Et puis il y a l’ascenseur (qui fait beaucoup penser à un vase communiquant entre le conscient et l’inconscient puisque selon qu’il monte ou qu’il descend l’individu accède à différents niveaux de connaissances sur lui) ces couloirs interminables blancs, d’un blanc éclatant (lavés avec MirLaine) qui m’ont presque fait mal aux yeux et dans lesquels les protagonistes déambulent pendant de longue minutes à chaque épisode.
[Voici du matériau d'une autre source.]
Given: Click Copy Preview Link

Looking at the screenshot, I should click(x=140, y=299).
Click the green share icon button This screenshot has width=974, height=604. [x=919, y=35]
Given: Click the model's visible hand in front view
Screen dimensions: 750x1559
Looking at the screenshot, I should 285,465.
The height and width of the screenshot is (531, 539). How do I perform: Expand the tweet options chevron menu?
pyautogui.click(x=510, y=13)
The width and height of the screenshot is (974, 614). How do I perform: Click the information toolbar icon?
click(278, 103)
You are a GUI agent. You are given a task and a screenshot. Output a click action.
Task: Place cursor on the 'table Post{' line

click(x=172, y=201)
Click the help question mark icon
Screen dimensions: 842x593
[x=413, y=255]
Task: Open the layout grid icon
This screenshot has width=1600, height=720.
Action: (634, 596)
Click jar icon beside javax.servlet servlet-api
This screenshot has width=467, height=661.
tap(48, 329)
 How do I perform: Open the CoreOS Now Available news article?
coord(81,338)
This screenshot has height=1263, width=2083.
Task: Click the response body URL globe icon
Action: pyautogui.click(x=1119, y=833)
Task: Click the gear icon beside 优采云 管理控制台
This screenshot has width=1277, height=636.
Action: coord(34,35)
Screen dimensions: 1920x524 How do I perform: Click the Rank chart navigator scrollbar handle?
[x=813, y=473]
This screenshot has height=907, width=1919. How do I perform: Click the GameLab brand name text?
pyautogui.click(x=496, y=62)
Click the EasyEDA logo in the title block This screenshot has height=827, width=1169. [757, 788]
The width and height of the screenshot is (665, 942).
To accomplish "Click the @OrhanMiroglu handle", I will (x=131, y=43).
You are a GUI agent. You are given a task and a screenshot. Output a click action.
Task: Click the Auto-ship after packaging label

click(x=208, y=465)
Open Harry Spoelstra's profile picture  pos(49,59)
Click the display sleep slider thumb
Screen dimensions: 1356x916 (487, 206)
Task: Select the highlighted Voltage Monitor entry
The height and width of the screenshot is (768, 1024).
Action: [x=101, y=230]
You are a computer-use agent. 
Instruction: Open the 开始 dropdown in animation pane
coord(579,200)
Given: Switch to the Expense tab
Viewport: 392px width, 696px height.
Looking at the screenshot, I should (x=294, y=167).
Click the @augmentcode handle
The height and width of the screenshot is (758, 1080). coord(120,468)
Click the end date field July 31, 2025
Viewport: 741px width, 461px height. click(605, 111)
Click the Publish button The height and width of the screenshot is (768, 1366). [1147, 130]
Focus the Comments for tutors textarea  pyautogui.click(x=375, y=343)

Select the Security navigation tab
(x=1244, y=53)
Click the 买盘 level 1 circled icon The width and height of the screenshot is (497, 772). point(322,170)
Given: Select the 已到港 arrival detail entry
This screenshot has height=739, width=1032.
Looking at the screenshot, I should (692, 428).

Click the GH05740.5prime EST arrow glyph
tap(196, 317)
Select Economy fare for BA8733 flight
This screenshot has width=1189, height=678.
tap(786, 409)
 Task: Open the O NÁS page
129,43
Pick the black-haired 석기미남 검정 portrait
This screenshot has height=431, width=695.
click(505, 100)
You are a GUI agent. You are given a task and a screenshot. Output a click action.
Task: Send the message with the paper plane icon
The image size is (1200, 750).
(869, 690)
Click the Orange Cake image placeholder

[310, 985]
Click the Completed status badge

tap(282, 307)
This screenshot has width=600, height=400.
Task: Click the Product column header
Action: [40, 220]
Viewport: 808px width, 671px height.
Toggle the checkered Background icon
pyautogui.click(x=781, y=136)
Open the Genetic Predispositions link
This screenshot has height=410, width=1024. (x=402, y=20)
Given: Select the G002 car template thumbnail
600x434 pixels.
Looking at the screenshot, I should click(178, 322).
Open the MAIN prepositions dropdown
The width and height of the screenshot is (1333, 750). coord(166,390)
S’ils donnent satisfaction dans leur travail, ils obtiennent le droit d’obtenir de prétendues miettes insignifiantes sur leur Outie ; s’ils se conduisent mal, ils doivent se rendre dans la lugubre Break Room et se flageller verbalement un nombre incalculable de fois.

Lumon possède par ailleurs un certain sens de l’humour – et une bonne dose de cynisme – avec ses récompenses à trois francs six sous (que Dylan affectionne particulièrement), ses phrases d’accroche bidons (« un meilleur équilibre entre vie privée et vie professionnelle » pour justifier l’implant cérébral) qui insiste encore si cela était nécessaire, sur le peu de considération qu’elle porte à ses employés. Pire encore, elle s’érige en religion avec sa propre mythologie, la célébration abusive des figures qu’elle a choisit d’ériger en modèles, les citations du père fondateur régulièrement rapportées comme de véritables passages bibliques (d’ailleurs je ne peux pas m’empêcher de souligner ici la proximité phonique entre le prénom « Kier » et le nom « Kirk » qui désigne « l’église » en anglais (et qui a donné « Church »).


Innies and Outies : Mais qui suis-je ?

C’est l’une des forces de Severance : les personnages n’ayant pas accès pleinement à leur identité, ils n’en sont que plus mystérieux, ils se découvrent en même temps que nous les rencontrons, progressivement et se révèlent complexes, traversés par le désir d’en apprendre plus sur eux-mêmes et sur leur environnement, régulièrement tourmentés par leur propre part d’ombre.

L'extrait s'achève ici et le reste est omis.